The use of encryption is key, but identity management and DLP have their parts to play.
Removing the complexity from information protection
The use of encryption is no longer optional for many organisations. Certain new regulations demand its use while others provide a safe harbour so that organisations do not have to notify individuals in the event of a security breach-provided data was encrypted. Even those organisations that are not subject to such regulation should consider the use of encryption as best practice for protecting data on portable devices.
- Security breaches are everyday news
Data is increasingly being lost through theft and carelessness. As mobile devices proliferate and become ever smaller, more powerful and functional, it is all too easy for such devices to go missing. This puts large amounts of potentially sensitive information at risk.
- Encryption, and specifically full-disk encryption, is coming into wider use as a security best practice
Software-based full-disk encryption and newer self-encrypting hard drives provide the highest level of protection by ensuring that no data can be retrieved by third parties from devices that have been lost.
- Encryption adds value to an organisation by enabling the secure sharing of information
Data security technologies should not restrict access to useful information. Rather, the use of encryption allows authenticated users to more easily and securely share information and enables organisations to expand their mobile working practices in a secure manner.
- Organisations can use encryption to considerably reduce risk across their organisation
By ensuring that encryption is always on, is transparent to the user and cannot be bypassed, the chance for human error is reduced considerably. For the best benefits, organisations should look for a product that integrates with all existing technologies in use, including security technologies such as threat management systems, all operating systems and all devices.

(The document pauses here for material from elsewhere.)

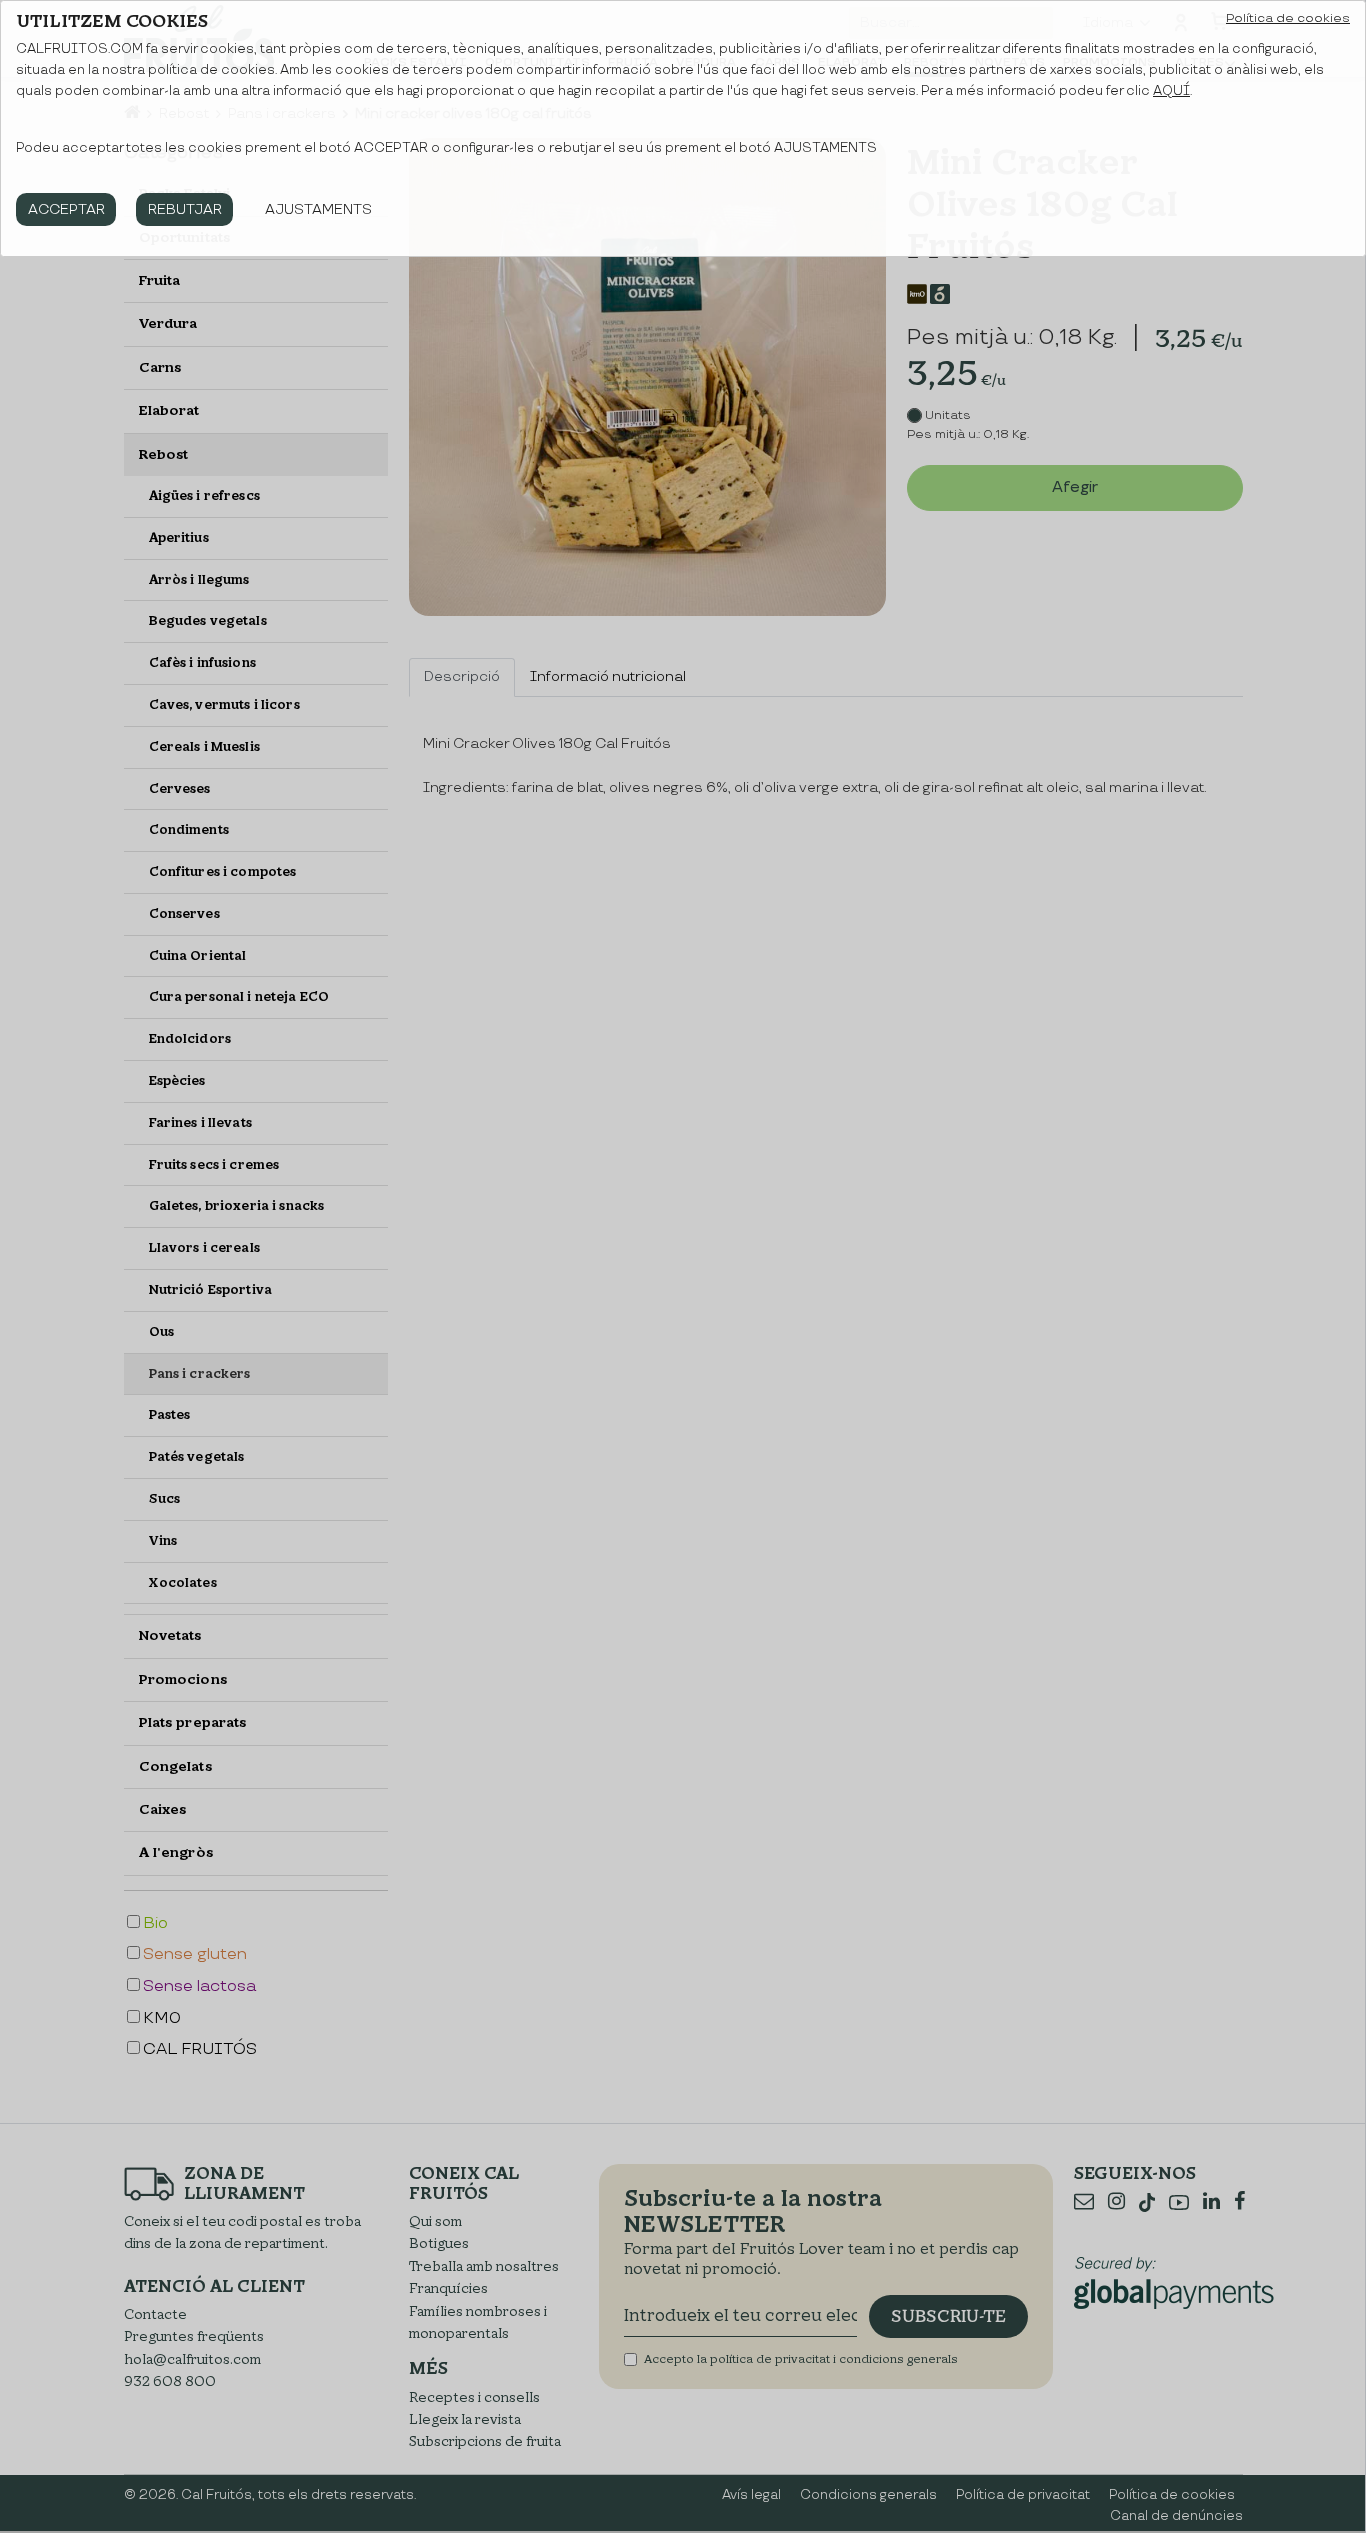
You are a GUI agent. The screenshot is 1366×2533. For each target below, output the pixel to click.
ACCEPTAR (66, 209)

- Encryption can aid organisations in achieving their regulatory compliance objectives
Through the use of full-disk encryption, organisations can ensure that no information, such as file names remain in the clear, so saving the expense and possible embarrassment of having to notify individuals in case of the loss of personally identifiable information. The use of self-encrypting hard drives and trusted hardware devices that can be safely erased adds a further layer of protection and can reduce the cost of securely repurposing old devices for new uses.
- Productivity gains will be seen through ease of deployment, management and use
Provided the right solution is implemented, through centralised management capabilities, encryption software, cryptographic keys and security policies can be easily deployed and managed, freeing up IT resources for other tasks. Users will also benefit through robust self-service capabilities for provisioning encryption keys and resetting forgotten passwords.
The complexities and cost of using encryption systems have been reduced considerably through the provision of centralised management, making the use of encryption viable for organisations of all sizes. Whether centrally managed on-premise or through a hosted service provider, full-disk encryption systems can shield organisations from data loss and help them achieve their security objectives.